001Jedziesz na uczelnię? Bierzesz torbę miejską PacSafe. Wracasz autobusem/pociągiem w rodzinne strony? Wybierasz większy plecak tego producenta i możesz spokojnie zasnąć na tych kilka godzin, bez otwierania jednego oka i nerwowego zerkania, czy przechodząca korytarzem osoba aby na pewno tylko przechodzi.

Co daje wybór produktów antykradzieżowych na co dzień? Spokój, bezcenny spokój! Suwak zwykłej torby można rozsunąć zwykłym długopisem w dowolnym miejscu. Tymczasem na suwaku Toughzip od PacSafe długopis można co najwyżej złamać.

Zwykły karabińczyk torby na ramię wystarczy podważyć, by właściciel stracił nad nią kontrolę i musiał gonić złodzieja. W przypadku PacSafe wystarczyło dodanie blokady do karabińczyka i złodziej niezauważony z nim nie wygra. Jeśli dojdzie do próby przecięcia taśmy, złodziej natknie się na stalową linkę i odejdzie z niczym.

Zwykłą torbę materiałową lub ze skóry można naciąć nożykiem i wyjąć zawartość. W przypadku PacSafe złodziej może równie dobrze wziąć piłę, a i tak nie pokona wbudowanej w bagaż stalowej siatki exomesh. Zanim cokolwiek zrobi, wszyscy wokół dostrzegą jego intencje.

W najdalszej drodze

W zatłoczonych, wąskich uliczkach Wenecji, na gwarnym targowisku w Stambule, w tłumie przelewającym się przez moskiewskie metro czy wśród tysięcy turystów zapatrzonych w wieżę Eiffla. Wszędzie tam drobni złodzieje mogą liczyć na żniwa, ponieważ turyści na chwilę są pochłonięci i można skorzystać z ich nieuwagi. Odbierz im tę przewagę, a wtedy będziesz mógł pozwolić sobie nawet na chwilowe roztargnienie.

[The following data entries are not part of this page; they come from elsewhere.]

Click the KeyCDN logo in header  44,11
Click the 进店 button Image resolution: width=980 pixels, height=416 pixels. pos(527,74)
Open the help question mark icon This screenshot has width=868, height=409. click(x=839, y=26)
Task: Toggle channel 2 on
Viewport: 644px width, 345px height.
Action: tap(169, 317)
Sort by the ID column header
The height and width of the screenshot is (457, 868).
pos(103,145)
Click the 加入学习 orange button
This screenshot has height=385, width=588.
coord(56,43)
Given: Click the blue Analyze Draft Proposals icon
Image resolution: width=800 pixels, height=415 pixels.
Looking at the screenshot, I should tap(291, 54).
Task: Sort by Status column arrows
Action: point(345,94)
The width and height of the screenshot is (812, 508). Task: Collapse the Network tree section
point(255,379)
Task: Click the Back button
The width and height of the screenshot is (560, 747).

001madr3Twój spokój zaczyna się już na lotnisku. Gdy nadajesz bagaż rejestrowany na taśmę, możesz być pewien dwóch rzeczy: że przejdzie przez wiele rąk i że nie będzie traktowany zbyt delikatnie. Może się też zdarzyć rzecz trzecia: ktoś będzie chciał do niego zajrzeć.

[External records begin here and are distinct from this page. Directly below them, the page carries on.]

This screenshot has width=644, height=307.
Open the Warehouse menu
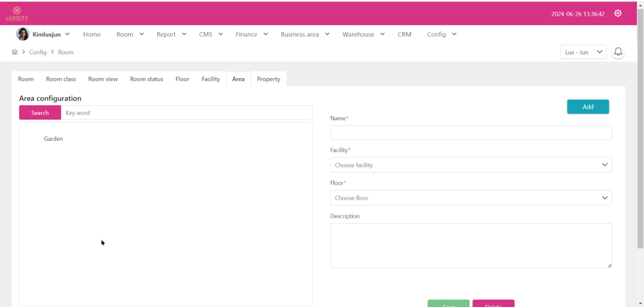coord(363,35)
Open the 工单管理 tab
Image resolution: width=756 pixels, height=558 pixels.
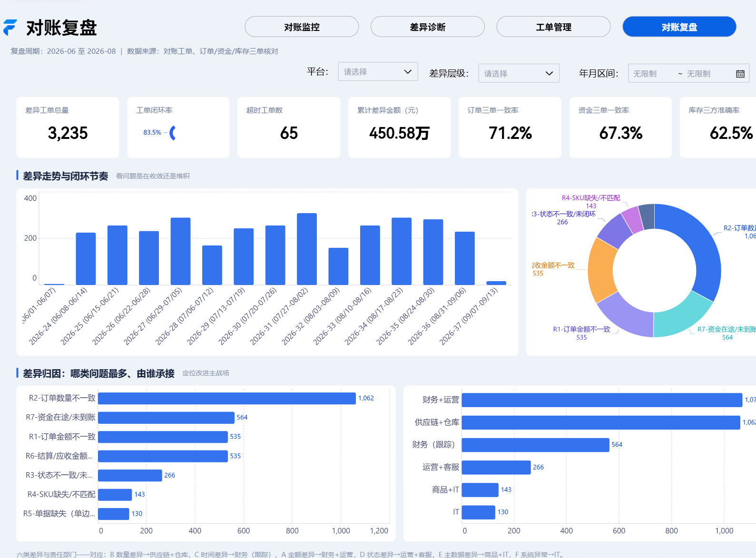pos(553,27)
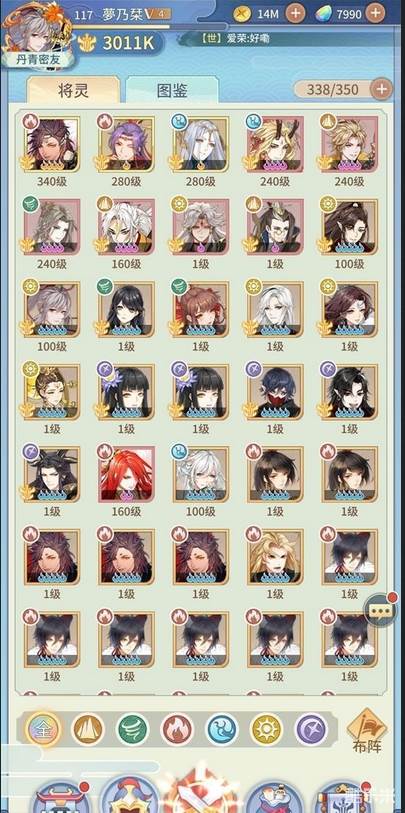Image resolution: width=405 pixels, height=813 pixels.
Task: Switch to the 将灵 tab
Action: pos(73,90)
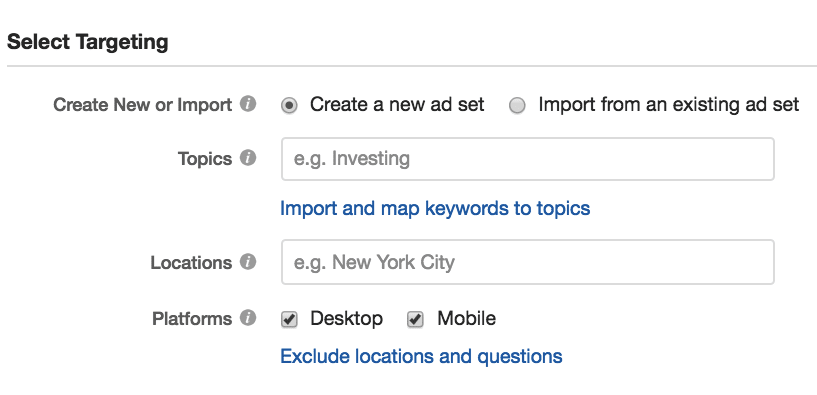Click the Locations field showing New York City
817x395 pixels.
click(x=528, y=262)
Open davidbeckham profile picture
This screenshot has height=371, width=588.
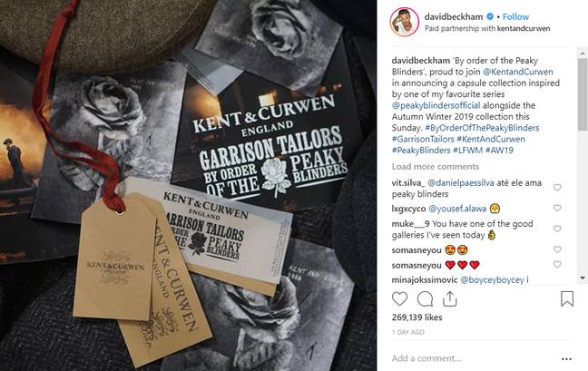[405, 22]

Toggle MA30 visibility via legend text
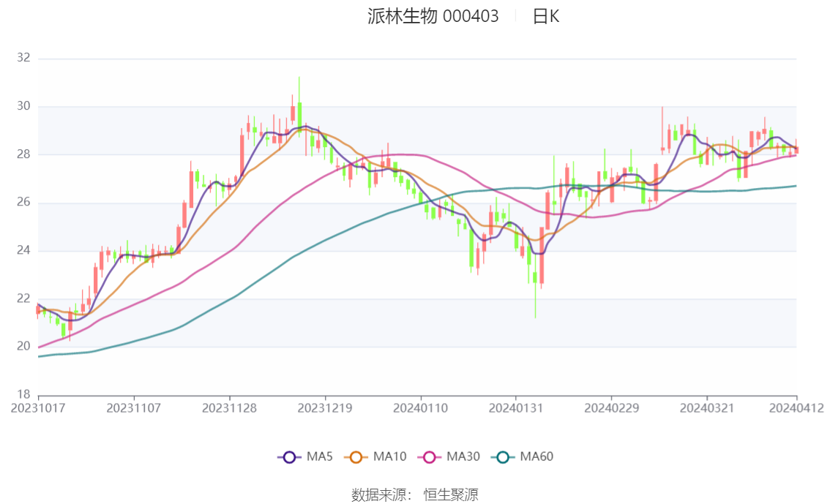pos(463,457)
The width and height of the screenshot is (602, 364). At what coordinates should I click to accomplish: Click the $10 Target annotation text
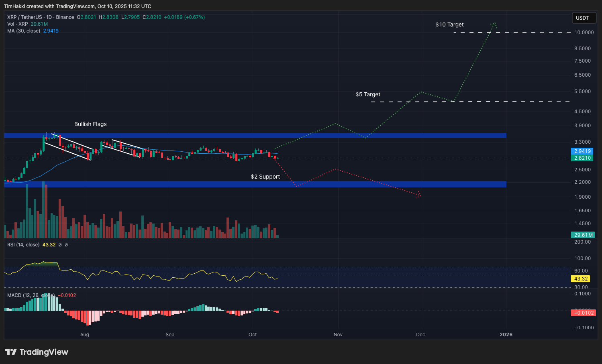point(449,24)

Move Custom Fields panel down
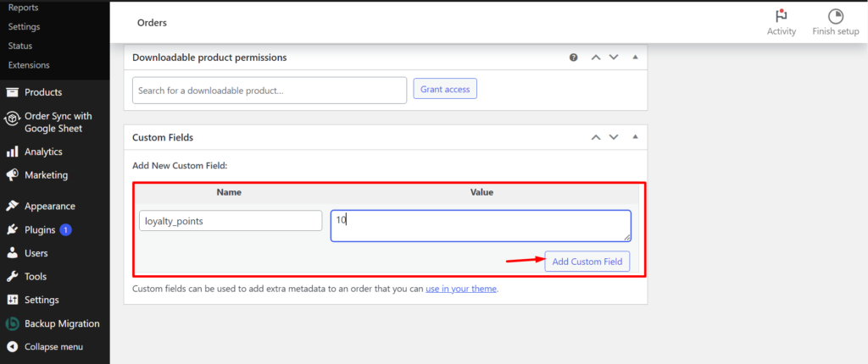coord(614,137)
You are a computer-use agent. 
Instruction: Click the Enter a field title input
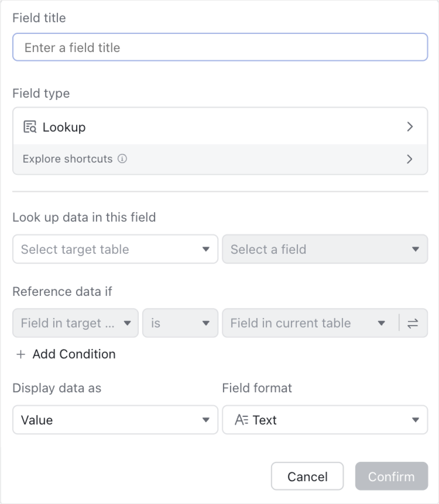point(220,47)
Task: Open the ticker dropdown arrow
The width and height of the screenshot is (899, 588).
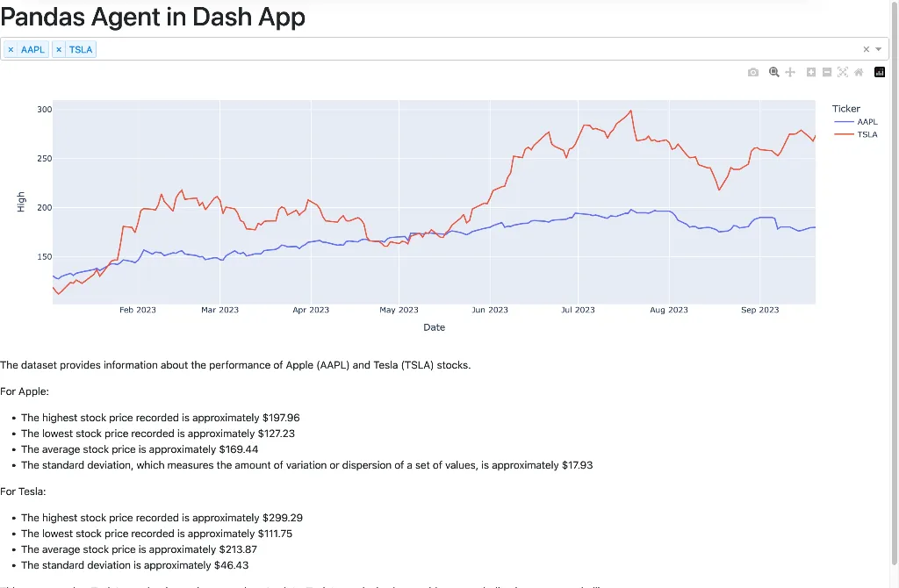Action: (x=879, y=50)
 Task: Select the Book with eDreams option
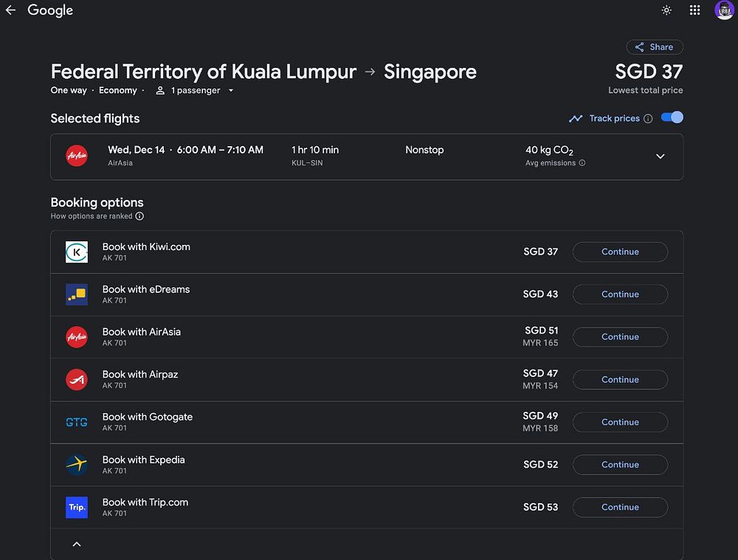point(146,289)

Na takie sytuacje PacSafe wyposaża torby w samoblokujące suwaki, które trudniej otworzyć. Dodatkowo można je zapiąć w blokadę Roobar, a na nią jeszcze nałożyć kłódkę. Spróbuj sobie wyobrazić, jak ktoś walczy z takim zabezpieczeniem – przegra! Wygrać mogą tylko służby celne, ale i na to amerykański producent toreb antykradzieżowych znalazł sposób. Wystarczy wyposażyć torbę w kłódkę w standardzie TSA, którą celnik może otworzyć kluczem uniwersalnym, bez niszczenia torby.

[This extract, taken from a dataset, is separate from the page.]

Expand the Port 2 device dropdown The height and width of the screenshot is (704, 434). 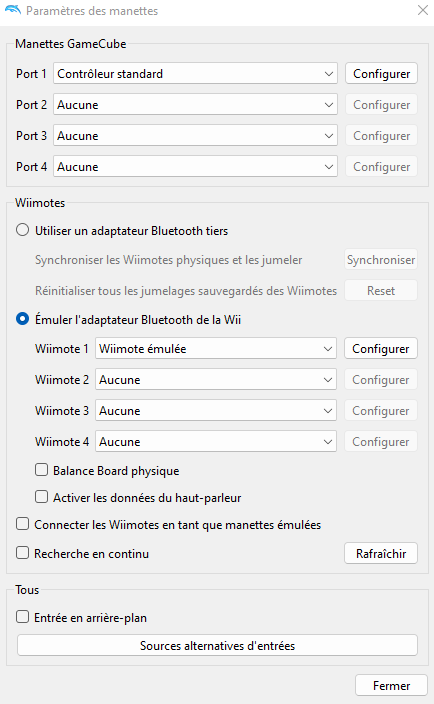(x=195, y=105)
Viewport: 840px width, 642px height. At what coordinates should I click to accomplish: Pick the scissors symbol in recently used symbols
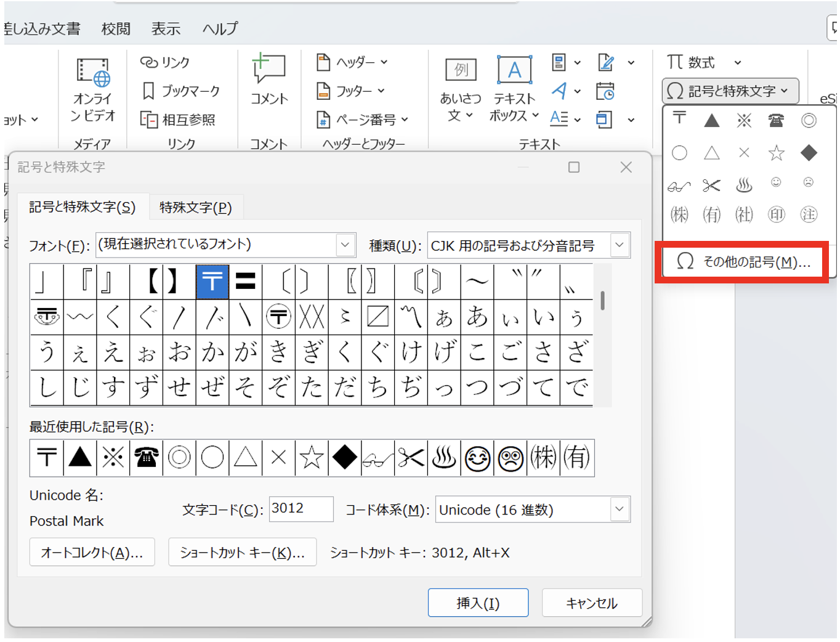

Dokładnie z tych samych zabezpieczeń skorzystasz już na miejscu. Mało tego, swój bagaż możesz zostawić niepilnowany i odejść, jeśli tego wymaga sytuacja, a posiadasz jeden z większych modeli, wyposażonych w dodatkową stalową linkę umożliwiającą przymocowanie torby do ogrodzenia, latarni lub innego elementu małej architektury. Jeśli Twoja torba tego rozwiązania nie posiada, warto rozważyć kupno cienkiej, stalowej siatki obejmującej torbę. Niby wciąż tylko torba, a w praktyce mały sejf.

Małe, a robi różnicę

Do głównych produktów PacSafe dystrybutor oferuje ciekawe dodatki. Po pierwsze, ochronę przed kradzieżą danych. Niewielkie kieszenie chroniące przed niekontrolowanym pobieraniem pieniędzy z karty można znaleźć w niektórych torbach lub dokupić osobno, choćby do portfela. Blokują częstotliwości od 10MHz do 3GHz używane w większości elektronicznych dokumentów i kartach płatniczych.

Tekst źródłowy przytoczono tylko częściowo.